YOUR ASSIGNMENT: Output only the lines of the entries that follow, starting at the one with "Open Flair Dutch" and running down to the one with "Task: Click the line", both included and unchanged.

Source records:
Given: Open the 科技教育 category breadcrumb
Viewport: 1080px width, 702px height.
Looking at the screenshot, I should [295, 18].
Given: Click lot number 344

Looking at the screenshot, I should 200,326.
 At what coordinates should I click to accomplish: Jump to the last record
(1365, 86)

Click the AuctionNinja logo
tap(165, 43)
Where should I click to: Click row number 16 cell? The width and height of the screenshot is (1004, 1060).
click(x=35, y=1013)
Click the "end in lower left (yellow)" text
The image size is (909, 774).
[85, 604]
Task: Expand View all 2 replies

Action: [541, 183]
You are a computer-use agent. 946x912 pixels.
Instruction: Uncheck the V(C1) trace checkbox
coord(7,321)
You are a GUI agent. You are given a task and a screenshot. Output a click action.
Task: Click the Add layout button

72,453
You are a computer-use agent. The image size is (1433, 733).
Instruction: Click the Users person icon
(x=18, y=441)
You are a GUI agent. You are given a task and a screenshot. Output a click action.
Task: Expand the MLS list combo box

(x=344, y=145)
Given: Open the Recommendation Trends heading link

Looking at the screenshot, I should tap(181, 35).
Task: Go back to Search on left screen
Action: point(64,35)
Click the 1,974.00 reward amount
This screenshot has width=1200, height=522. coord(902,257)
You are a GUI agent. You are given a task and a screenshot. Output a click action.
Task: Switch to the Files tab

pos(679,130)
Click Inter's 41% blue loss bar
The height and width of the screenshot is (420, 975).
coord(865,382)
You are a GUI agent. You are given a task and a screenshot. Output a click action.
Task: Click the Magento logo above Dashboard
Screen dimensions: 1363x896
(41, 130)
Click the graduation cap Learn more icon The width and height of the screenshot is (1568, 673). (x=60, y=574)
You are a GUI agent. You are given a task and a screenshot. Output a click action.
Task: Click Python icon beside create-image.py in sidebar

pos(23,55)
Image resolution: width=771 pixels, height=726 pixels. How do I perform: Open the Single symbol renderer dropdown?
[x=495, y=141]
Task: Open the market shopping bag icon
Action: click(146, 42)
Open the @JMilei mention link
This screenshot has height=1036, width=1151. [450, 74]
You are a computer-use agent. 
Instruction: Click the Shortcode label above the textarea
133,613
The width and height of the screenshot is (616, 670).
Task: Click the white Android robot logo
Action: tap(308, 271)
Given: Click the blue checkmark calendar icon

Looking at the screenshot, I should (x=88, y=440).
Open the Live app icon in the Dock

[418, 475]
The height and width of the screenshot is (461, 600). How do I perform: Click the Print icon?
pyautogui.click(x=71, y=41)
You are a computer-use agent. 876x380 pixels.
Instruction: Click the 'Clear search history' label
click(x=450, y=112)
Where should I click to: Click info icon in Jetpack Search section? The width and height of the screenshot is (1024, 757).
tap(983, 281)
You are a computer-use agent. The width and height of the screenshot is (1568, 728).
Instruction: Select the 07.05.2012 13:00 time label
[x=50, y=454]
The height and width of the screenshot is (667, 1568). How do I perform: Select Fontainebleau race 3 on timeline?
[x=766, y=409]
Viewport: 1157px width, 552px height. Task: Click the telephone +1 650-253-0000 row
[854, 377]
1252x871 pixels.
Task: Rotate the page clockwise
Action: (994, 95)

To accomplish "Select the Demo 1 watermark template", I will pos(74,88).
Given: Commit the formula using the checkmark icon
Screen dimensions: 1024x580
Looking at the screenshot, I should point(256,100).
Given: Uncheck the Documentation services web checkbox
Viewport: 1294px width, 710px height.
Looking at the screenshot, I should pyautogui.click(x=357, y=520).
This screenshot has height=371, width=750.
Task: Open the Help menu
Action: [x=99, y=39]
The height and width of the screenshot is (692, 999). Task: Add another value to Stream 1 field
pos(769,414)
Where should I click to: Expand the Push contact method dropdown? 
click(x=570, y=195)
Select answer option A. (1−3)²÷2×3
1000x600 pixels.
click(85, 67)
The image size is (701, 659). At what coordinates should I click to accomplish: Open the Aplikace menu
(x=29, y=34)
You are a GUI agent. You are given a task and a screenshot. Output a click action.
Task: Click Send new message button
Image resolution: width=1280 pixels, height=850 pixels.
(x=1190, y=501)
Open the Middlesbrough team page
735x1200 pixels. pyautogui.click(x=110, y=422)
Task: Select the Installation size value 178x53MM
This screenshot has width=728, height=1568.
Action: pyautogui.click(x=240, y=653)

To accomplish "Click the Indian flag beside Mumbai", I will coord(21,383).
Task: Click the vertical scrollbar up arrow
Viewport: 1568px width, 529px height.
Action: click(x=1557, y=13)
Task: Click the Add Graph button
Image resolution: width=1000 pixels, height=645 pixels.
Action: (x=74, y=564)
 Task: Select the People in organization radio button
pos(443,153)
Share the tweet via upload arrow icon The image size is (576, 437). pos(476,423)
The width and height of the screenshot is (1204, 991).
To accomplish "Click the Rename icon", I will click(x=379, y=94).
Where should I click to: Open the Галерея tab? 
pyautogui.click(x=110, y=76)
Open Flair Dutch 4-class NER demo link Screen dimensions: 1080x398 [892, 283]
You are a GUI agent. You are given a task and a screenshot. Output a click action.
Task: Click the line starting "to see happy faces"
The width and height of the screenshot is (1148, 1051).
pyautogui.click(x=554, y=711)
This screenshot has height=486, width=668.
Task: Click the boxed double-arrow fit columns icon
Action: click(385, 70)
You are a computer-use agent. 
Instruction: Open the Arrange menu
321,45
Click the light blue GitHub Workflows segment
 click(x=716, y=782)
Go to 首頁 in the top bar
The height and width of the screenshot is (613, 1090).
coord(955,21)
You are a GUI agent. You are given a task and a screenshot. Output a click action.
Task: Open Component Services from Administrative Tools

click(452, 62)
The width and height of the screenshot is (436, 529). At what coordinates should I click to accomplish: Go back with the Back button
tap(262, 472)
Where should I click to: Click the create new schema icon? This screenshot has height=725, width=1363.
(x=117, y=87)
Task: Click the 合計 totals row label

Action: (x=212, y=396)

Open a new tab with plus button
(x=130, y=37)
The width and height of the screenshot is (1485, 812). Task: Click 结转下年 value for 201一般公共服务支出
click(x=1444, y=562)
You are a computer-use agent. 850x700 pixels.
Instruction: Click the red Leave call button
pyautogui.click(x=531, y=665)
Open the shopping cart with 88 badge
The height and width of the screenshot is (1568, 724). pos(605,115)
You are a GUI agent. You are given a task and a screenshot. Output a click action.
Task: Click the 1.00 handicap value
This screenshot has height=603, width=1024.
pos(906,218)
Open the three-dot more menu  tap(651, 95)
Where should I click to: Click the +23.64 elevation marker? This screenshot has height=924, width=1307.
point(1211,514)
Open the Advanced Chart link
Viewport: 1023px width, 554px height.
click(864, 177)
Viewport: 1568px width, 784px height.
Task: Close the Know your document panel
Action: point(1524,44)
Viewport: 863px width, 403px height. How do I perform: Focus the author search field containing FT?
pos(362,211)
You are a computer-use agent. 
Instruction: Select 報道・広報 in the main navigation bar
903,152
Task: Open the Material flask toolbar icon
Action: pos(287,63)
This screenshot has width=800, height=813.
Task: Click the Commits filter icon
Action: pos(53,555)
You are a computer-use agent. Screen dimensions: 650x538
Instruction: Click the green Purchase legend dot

ANSWER SPACE:
Open Flair Dutch 4-class NER demo link Screen dimensions: 1080x398 [892, 283]
You are a GUI agent. You are given a task and a screenshot. Output a click action.
Task: Click the line starting "to see happy faces"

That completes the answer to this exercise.